#### GOAL OF THE EXERCISE
In the records below, swap every "Where should I click to" for "Which spot should I click to" and reproduce all lines otherwise unchanged.

#### RECORDS FOR PROCESSING
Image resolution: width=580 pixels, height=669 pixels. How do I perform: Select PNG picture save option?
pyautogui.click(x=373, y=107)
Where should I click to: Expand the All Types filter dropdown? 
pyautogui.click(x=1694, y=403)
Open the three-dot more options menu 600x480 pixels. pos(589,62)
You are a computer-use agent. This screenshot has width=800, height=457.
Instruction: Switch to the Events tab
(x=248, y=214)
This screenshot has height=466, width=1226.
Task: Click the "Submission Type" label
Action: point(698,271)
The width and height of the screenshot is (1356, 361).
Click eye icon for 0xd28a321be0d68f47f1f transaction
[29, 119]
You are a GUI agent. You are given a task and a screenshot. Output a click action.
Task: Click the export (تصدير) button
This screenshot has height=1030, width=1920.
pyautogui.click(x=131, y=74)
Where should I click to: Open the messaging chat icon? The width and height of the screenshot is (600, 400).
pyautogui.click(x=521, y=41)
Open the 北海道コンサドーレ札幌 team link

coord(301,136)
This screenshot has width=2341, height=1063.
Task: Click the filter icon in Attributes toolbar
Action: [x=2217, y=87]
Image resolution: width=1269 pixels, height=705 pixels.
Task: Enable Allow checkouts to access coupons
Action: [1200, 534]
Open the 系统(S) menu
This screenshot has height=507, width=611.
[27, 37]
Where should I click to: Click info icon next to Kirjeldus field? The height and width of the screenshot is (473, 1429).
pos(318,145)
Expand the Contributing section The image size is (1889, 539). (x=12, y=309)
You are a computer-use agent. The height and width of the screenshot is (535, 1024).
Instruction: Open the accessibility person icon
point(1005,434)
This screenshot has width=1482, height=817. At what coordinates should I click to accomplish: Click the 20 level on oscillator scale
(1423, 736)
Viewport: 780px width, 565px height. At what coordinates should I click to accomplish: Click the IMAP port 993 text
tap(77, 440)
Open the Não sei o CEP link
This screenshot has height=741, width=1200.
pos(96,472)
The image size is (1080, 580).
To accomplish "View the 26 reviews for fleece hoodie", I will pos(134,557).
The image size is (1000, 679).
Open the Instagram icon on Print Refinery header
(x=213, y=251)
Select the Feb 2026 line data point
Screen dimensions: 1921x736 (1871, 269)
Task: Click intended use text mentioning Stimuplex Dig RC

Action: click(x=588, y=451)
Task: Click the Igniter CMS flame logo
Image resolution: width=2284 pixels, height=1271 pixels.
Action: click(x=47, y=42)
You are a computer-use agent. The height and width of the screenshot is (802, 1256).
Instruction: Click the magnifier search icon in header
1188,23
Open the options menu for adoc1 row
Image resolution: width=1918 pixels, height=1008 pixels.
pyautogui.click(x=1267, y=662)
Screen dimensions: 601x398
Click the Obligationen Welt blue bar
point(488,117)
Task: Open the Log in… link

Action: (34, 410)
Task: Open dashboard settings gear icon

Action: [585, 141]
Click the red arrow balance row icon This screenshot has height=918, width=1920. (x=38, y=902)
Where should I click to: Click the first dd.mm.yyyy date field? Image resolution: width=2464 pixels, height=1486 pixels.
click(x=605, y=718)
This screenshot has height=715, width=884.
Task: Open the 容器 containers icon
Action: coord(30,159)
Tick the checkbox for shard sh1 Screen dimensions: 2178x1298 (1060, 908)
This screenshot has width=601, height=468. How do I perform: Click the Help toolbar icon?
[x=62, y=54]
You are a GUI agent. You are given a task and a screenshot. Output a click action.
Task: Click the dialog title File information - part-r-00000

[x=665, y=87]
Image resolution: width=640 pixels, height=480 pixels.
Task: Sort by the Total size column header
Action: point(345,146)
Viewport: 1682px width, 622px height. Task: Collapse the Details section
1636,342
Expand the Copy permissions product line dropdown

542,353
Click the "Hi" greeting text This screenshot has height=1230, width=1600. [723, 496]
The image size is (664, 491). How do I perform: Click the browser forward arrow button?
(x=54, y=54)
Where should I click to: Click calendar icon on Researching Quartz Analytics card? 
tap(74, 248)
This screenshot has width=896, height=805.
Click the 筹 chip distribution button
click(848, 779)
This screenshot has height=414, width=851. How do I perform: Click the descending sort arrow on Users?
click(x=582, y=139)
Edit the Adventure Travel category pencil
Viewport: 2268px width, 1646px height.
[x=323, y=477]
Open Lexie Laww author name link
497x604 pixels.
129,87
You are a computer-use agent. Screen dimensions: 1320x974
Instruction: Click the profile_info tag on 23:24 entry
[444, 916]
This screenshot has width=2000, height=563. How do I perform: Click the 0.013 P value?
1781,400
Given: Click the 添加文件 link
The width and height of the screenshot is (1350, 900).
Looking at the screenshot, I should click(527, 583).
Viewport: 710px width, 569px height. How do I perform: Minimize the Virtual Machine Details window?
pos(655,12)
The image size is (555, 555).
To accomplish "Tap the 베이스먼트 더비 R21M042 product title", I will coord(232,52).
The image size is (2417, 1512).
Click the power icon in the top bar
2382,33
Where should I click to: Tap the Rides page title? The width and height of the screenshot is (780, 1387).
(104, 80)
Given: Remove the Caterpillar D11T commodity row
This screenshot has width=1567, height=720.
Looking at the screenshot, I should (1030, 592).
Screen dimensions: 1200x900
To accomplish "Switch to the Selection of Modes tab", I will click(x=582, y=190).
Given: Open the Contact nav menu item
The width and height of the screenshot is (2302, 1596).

#### REPLY TO THE TASK
Image resolution: width=580 pixels, height=669 pixels. How do I perform: Select PNG picture save option?
pyautogui.click(x=373, y=107)
Which spot should I click to: Expand the All Types filter dropdown? 
pyautogui.click(x=1694, y=403)
Open the three-dot more options menu 600x480 pixels. pos(589,62)
You are a computer-use agent. This screenshot has width=800, height=457.
Instruction: Switch to the Events tab
(x=248, y=214)
This screenshot has height=466, width=1226.
Task: Click the "Submission Type" label
Action: point(698,271)
The width and height of the screenshot is (1356, 361).
Click eye icon for 0xd28a321be0d68f47f1f transaction
[29, 119]
You are a GUI agent. You are given a task and a screenshot. Output a click action.
Task: Click the export (تصدير) button
This screenshot has height=1030, width=1920.
pyautogui.click(x=131, y=74)
Which spot should I click to: Open the messaging chat icon? The width and height of the screenshot is (600, 400).
pyautogui.click(x=521, y=41)
Open the 北海道コンサドーレ札幌 team link

coord(301,136)
This screenshot has width=2341, height=1063.
Task: Click the filter icon in Attributes toolbar
Action: [x=2217, y=87]
Image resolution: width=1269 pixels, height=705 pixels.
Task: Enable Allow checkouts to access coupons
Action: [1200, 534]
Open the 系统(S) menu
This screenshot has height=507, width=611.
[27, 37]
Which spot should I click to: Click info icon next to Kirjeldus field? The height and width of the screenshot is (473, 1429).
pos(318,145)
Expand the Contributing section The image size is (1889, 539). (x=12, y=309)
You are a computer-use agent. The height and width of the screenshot is (535, 1024).
Instruction: Open the accessibility person icon
point(1005,434)
This screenshot has width=1482, height=817. At what coordinates should I click to accomplish: Click the 20 level on oscillator scale
(1423, 736)
Viewport: 780px width, 565px height. At what coordinates should I click to accomplish: Click the IMAP port 993 text
tap(77, 440)
Open the Não sei o CEP link
This screenshot has height=741, width=1200.
pos(96,472)
The image size is (1080, 580).
To accomplish "View the 26 reviews for fleece hoodie", I will pos(134,557).
The image size is (1000, 679).
Open the Instagram icon on Print Refinery header
(x=213, y=251)
Select the Feb 2026 line data point
Screen dimensions: 1921x736 (1871, 269)
Task: Click intended use text mentioning Stimuplex Dig RC

Action: click(x=588, y=451)
Task: Click the Igniter CMS flame logo
Image resolution: width=2284 pixels, height=1271 pixels.
Action: click(x=47, y=42)
You are a computer-use agent. The height and width of the screenshot is (802, 1256).
Instruction: Click the magnifier search icon in header
1188,23
Open the options menu for adoc1 row
Image resolution: width=1918 pixels, height=1008 pixels.
pyautogui.click(x=1267, y=662)
Screen dimensions: 601x398
Click the Obligationen Welt blue bar
point(488,117)
Task: Open the Log in… link

Action: (34, 410)
Task: Open dashboard settings gear icon

Action: [585, 141]
Click the red arrow balance row icon This screenshot has height=918, width=1920. (x=38, y=902)
Which spot should I click to: Click the first dd.mm.yyyy date field? Image resolution: width=2464 pixels, height=1486 pixels.
click(x=605, y=718)
This screenshot has height=715, width=884.
Task: Open the 容器 containers icon
Action: coord(30,159)
Tick the checkbox for shard sh1 Screen dimensions: 2178x1298 (1060, 908)
This screenshot has width=601, height=468. How do I perform: Click the Help toolbar icon?
[x=62, y=54]
You are a GUI agent. You are given a task and a screenshot. Output a click action.
Task: Click the dialog title File information - part-r-00000

[x=665, y=87]
Image resolution: width=640 pixels, height=480 pixels.
Task: Sort by the Total size column header
Action: point(345,146)
Viewport: 1682px width, 622px height. Task: Collapse the Details section
1636,342
Expand the Copy permissions product line dropdown

542,353
Click the "Hi" greeting text This screenshot has height=1230, width=1600. [723, 496]
The image size is (664, 491). How do I perform: Click the browser forward arrow button?
(x=54, y=54)
Which spot should I click to: Click calendar icon on Researching Quartz Analytics card? 
tap(74, 248)
This screenshot has width=896, height=805.
Click the 筹 chip distribution button
click(848, 779)
This screenshot has height=414, width=851. How do I perform: Click the descending sort arrow on Users?
click(x=582, y=139)
Edit the Adventure Travel category pencil
Viewport: 2268px width, 1646px height.
[x=323, y=477]
Open Lexie Laww author name link
497x604 pixels.
129,87
You are a computer-use agent. Screen dimensions: 1320x974
Instruction: Click the profile_info tag on 23:24 entry
[444, 916]
This screenshot has width=2000, height=563. How do I perform: Click the 0.013 P value?
1781,400
Given: Click the 添加文件 link
The width and height of the screenshot is (1350, 900).
Looking at the screenshot, I should click(527, 583).
Viewport: 710px width, 569px height. How do I perform: Minimize the Virtual Machine Details window?
pos(655,12)
The image size is (555, 555).
To accomplish "Tap the 베이스먼트 더비 R21M042 product title", I will coord(232,52).
The image size is (2417, 1512).
Click the power icon in the top bar
2382,33
Which spot should I click to: Tap the Rides page title? The width and height of the screenshot is (780, 1387).
(104, 80)
Given: Remove the Caterpillar D11T commodity row
This screenshot has width=1567, height=720.
Looking at the screenshot, I should (1030, 592).
Screen dimensions: 1200x900
To accomplish "Switch to the Selection of Modes tab", I will click(x=582, y=190).
Given: Open the Contact nav menu item
The width and height of the screenshot is (2302, 1596).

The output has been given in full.